Hi Folks,I have been tinkering with various aspects of 630 m operation, with no serious aspirations, rather in the spirit of exploration and practical learning.
On the one hand, RF amplifiers for a modest (<10W) of power. The point being to apply some long half remembered theory, and put it into practice - all with junkbox parts. One area I always seem to come back to is RF transformers, and once again this is true. Exploration settled on use of some medium power NPN transistors (BD139) configured as a push-pull pair. The P-P transformer is wound on a pair of 3/4" long ferrite sleeves (high permeability material e.g. type 73 or similar) configured like a "binocular" core. An initial calculation for winding, based on required inductance proved to be excess, and better results were obtained with about 4 turns for each primary section, and 8 on the output side. The OP stage is stable into 50 Ohms, with some feedback implemented by 1.8 Ohm resistors in the transistor emitter legs. To feed this arrangement, a BC317 emitter follower drives a phase splitter transformer wound on a green torroid salvaged from a switch mode PSU. These again are high permeability types. The secondary is center-tapped, and other ends of each winding feed the bases of the OP transistors. So far "development" sees about 2 W with a 10V supply and 3-4 V drive from the signal generator. Most of this is about practical learning by re-inventing the wheel.

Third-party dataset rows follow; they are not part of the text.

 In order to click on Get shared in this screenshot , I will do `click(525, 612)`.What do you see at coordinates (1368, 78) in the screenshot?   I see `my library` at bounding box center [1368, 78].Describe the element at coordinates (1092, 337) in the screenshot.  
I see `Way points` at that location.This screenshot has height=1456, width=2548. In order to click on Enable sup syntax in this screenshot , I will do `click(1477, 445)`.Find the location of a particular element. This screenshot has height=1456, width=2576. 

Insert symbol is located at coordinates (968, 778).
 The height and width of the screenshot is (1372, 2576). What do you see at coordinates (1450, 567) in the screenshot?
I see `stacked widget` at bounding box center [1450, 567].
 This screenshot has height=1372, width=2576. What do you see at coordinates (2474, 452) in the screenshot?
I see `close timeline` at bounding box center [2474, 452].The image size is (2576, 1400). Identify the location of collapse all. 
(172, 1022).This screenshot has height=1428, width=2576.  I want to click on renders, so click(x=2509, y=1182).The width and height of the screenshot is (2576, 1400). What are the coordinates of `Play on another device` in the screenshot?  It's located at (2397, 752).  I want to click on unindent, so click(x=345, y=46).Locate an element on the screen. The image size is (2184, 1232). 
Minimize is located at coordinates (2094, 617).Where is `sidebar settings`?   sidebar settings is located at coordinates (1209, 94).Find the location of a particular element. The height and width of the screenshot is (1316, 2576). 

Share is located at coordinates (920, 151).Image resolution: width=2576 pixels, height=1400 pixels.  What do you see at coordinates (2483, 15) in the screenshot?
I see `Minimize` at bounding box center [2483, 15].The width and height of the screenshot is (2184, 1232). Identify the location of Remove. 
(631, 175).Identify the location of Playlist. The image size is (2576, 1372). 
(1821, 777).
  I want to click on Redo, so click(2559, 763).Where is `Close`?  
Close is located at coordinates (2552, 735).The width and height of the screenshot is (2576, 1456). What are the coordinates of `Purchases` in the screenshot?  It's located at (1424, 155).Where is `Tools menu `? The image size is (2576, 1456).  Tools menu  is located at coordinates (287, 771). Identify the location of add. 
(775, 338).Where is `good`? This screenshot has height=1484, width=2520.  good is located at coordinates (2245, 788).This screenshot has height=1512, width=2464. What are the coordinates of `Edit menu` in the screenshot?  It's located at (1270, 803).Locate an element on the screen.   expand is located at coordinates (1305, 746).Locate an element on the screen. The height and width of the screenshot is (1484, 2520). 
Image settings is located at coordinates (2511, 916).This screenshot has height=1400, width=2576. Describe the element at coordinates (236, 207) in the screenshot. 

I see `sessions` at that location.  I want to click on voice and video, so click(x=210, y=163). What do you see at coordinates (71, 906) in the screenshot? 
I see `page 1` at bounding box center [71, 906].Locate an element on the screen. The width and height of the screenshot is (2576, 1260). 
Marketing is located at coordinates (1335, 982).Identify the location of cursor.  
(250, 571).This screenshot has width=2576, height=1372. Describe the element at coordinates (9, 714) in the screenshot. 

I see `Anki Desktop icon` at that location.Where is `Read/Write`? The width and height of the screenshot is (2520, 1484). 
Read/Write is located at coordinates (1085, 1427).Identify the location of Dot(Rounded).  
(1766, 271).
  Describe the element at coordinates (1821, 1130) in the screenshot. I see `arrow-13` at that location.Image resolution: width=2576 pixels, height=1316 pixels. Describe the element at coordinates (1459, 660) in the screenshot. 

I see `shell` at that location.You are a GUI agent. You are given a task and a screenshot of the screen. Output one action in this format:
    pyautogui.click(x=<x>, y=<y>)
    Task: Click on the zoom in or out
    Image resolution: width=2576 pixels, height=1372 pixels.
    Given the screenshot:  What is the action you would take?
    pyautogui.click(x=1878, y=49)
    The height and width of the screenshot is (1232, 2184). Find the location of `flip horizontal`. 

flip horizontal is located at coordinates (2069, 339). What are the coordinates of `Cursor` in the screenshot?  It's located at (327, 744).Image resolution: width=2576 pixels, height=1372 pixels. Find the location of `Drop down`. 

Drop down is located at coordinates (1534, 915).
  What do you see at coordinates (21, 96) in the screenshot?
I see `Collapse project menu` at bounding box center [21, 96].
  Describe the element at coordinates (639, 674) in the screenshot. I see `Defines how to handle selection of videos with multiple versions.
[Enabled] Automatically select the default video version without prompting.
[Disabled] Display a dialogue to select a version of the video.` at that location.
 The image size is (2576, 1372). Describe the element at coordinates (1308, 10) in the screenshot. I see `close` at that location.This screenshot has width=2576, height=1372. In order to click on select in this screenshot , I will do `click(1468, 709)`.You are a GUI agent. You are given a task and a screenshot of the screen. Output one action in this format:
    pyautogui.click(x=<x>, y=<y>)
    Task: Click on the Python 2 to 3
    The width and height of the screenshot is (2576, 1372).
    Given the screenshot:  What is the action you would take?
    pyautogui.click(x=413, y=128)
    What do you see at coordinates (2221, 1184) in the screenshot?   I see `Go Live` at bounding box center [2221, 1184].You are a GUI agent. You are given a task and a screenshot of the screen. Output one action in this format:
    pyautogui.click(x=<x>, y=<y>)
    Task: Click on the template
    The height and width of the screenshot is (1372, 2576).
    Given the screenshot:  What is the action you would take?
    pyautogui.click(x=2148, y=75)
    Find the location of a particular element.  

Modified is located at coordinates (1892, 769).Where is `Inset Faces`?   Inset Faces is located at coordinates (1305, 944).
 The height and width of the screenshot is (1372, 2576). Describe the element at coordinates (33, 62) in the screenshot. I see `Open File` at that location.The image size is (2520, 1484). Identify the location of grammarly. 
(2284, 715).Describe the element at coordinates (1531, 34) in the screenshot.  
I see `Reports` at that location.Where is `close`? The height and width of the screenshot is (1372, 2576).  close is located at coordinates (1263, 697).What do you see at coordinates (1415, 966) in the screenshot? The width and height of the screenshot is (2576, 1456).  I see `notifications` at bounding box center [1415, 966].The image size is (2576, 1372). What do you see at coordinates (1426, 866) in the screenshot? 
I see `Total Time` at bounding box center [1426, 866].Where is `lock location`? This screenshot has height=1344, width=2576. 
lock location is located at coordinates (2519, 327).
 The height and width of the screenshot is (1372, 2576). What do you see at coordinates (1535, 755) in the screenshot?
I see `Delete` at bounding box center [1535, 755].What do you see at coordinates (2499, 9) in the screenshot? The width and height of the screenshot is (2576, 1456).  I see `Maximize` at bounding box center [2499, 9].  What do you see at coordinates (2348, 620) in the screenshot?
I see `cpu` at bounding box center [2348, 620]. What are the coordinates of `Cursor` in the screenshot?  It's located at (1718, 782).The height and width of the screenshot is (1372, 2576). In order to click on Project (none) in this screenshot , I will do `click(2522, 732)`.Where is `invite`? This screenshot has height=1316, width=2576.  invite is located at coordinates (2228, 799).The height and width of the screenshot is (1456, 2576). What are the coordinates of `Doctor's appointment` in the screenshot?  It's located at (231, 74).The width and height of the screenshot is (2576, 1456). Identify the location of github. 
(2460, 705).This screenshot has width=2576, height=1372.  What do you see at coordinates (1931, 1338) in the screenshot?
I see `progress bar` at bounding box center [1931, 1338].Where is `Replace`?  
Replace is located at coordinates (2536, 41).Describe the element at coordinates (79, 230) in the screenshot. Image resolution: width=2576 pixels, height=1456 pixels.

In parallel, a fascination with loop antennas continues. I already had the frame for such a device, wound with thin magnet wire and tuned by a receiver type variable cap. A change to 18 awg dog fence wire resulted in an dramatic increase in "q", which tracked the measured reduction in winding resistance by a factor of 10. A single turn coupling winding feeds the loop. Initial connection to the amplifier output resulted in bewilderment, no apparent tuning and sometimes instability... The difficult part is that the electronics bench here at BLM towers doesn't have good analysis tools.
Eventually I used a trick to get some characteristics. The amplifier output was connected to a 50 ohm dummy load via my SWR/power meter reading power. I also watched the draw from the bench power supply to the amplifier. The loop antenna was then connected and tuned to resonance, and the change inin parallel with the dummy load and the power draw again noted. From the increase in power taken by the added load (which was very small compared to the dummy load power) I could calculate an estimate for it's impedance. This turned out to be about 8000 Ohms! A 16:1 impedance transformer (more salvaged PSU parts) was wound and the antenna-amplifier system tested. As hoped, the SWR meter indicated a pretty good match (1.1 : 1) with 1-2W output, so the impedance estimate was close. Power is limited by the capacitor voltage rating - something anticipated at the outset.
Going further, it is interesting to note the bandwidth of the antenna arrangement. Tuning is remarkably sharp - it is very hard to see the dip in SWR. A sweep across resonance, with the center frequency at 476 kHz suggested the limits for a 2:1 SWR were +/- 2kHz, an approximate "q" of 240.
Last thoughts - I'd like to configure some manner of keying the system and exploring whether the signal has any reach at all - I may be able to enlist my local ham group, or nearby online receivers for this. Most of all, it is fun to play around and see what works.
I welcome thoughts and ideas, and would also be happy to write all this up as some manner of scrapbook notes article for the LowDown if there is any interest.